Nosso trabalho realmente alcançou uma enorme repercussão. Foi publicado há um mês e já é uma das 300 pesquisas, de um total de 3,7 milhões de artigos computados, que mais impactou a imprensa e as redes sociais. Em termos de desafios em nível mundial, a subnutrição segue afetando 30% das crianças. O Brasil teve um progresso impressionante em conseguir reduzir muito a subnutrição e a mortalidade infantil. Por outro lado, nossa prevalência de obesidade cresceu muito, trazendo uma série de problemas a longo prazo. Em termos de saúde das mães e crianças, creio que os principais problemas que nos afligem são a epidemia de prematuridade e de cesarianas (o Brasil é o líder mundial com quase 60%), a obesidade infantil e os abortos conduzidos sob condições precárias. A mortalidade infantil, embora em declínio, continua apresentando importantes desigualdades sociais e regionais, as quais podem e devem ser eliminadas.

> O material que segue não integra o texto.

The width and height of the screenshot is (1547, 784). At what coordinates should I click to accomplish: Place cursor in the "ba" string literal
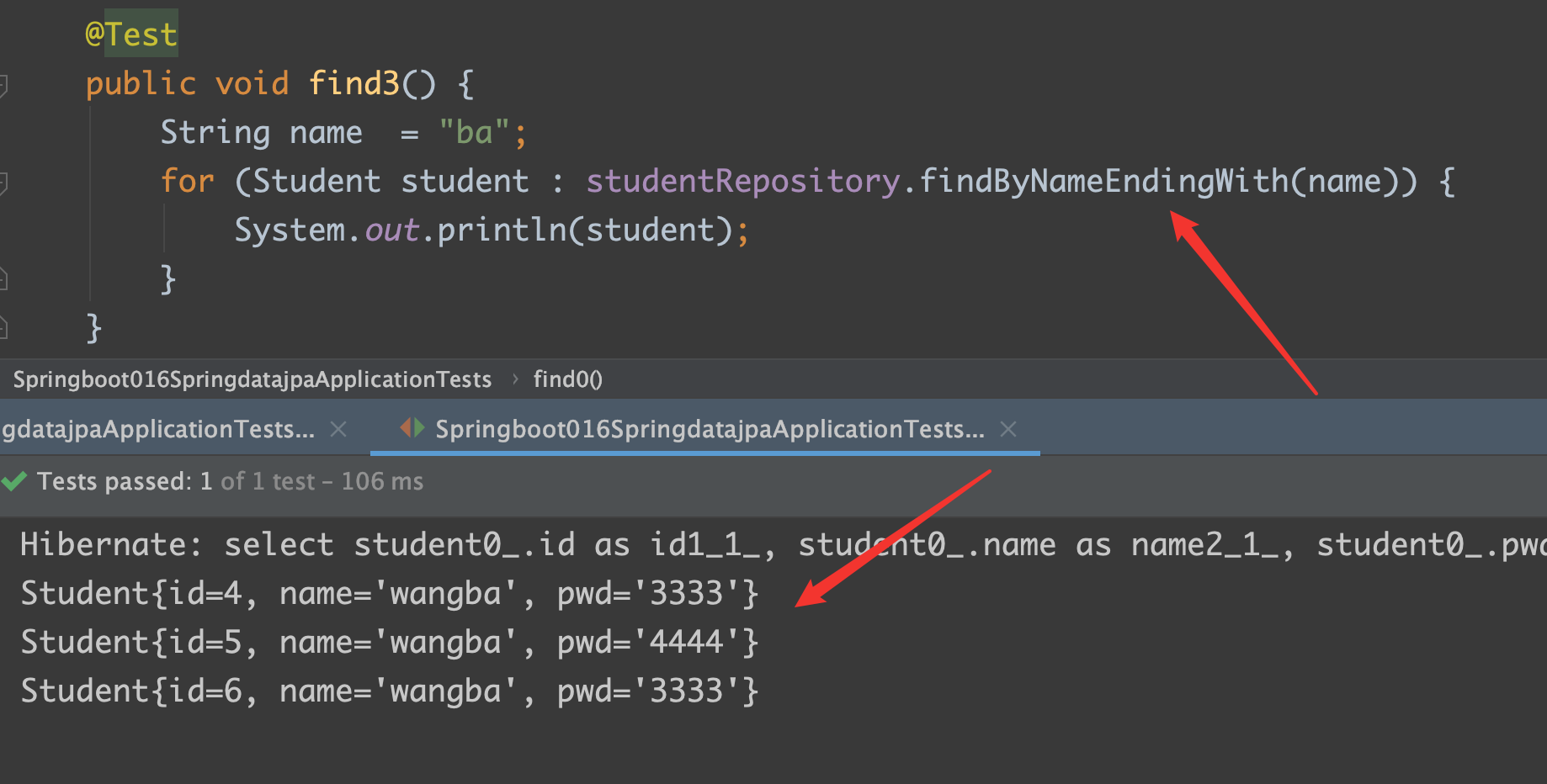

Estudos do CPE apontam a importância dos primeiros mil dias de vida da criança. Quais são as indicações de cuidados a essas crianças durante este período?
Em nosso meio, os principais cuidados durante a gestação incluem evitar o fumo e as cesarianas com data marcada, assim como tratar adequada e precocemente as infecções em mulheres grávidas. Estas medidas contribuiriam muito para controlar a epidemia de partos prematuros que aflige nosso país. Após o nascimento, é importante amamentar o nenê exclusivamente, sem qualquer outro tipo de alimento (nem mesmo chás ou água) por seis meses, e continuar amamentando até os dois anos sempre que possível. A partir dos dois anos, temos que começar a nos preocupar com o ganho excessivo de peso da criança, que pode se tornar obesa e apresentar uma série de doenças crônicas quando chegar à idade adulta.
A que atribui o fato de estar no topo do ranking de citações no Google Acadêmico?
Creio que todos estes rankings tem suas limitações. Portanto, assim como posso estar em primeiro lugar nesta classificação específica, em outras classificações eu poderia não ocupar esta posição. Por outro lado, um número alto de citações por outros cientistas mostra que nossos trabalhos estão sendo lidos e influenciam o desenvolvimento da ciência. Para mim, o mais importante ainda é que minha pesquisa tenha aplicações práticas. Por exemplo, estou atualmente em Boston como professor visitante na Universidade de Harvard, e aqui na clínica pediátrica da Faculdade de Medicina o peso e altura das crianças são avaliados conforme uma curva de crescimento que criamos a partir de crianças pelotenses e de outras cinco cidades do mundo. Meu neto que aqui nasceu, quando consulta com sua pediatra, é comparado com esta curva, atualmente adotada em 150 países. Esta é uma das maiores satisfações que um pesquisador pode ter.
De que forma o senhor enxerga a ciência hoje e que futuro vê para as pesquisas epidemiológicas?
A ciência é essencial para o desenvolvimento e autonomia nacionais. No Brasil, os recursos destinados à pesquisa aumentaram bastante nas últimas duas décadas, mas está enfrentando cortes importantes em 2015. A situação do Rio Grande do Sul é particularmente precária, pois nossos governadores nunca repassaram para a Fundação de Amparo à Pesquisa os orçamentos previstos em lei. Temos no estado uma enorme potencialidade devido à alta qualificação de nossos cientistas, vários dos quais ocupam lugares de destaque na lista do Google Acadêmico. No entanto, ficamos com inveja de nossos colegas de São Paulo e outros estados, que recebem volumoso apoio de seus governos estaduais, ao contrário do que ocorre em nosso meio. Quanto à epidemiologia, é uma das áreas da ciência que mais crescem no mundo, pois pode fornecer respostas concretas sobre a prevenção de doenças e direcionar investimentos em saúde.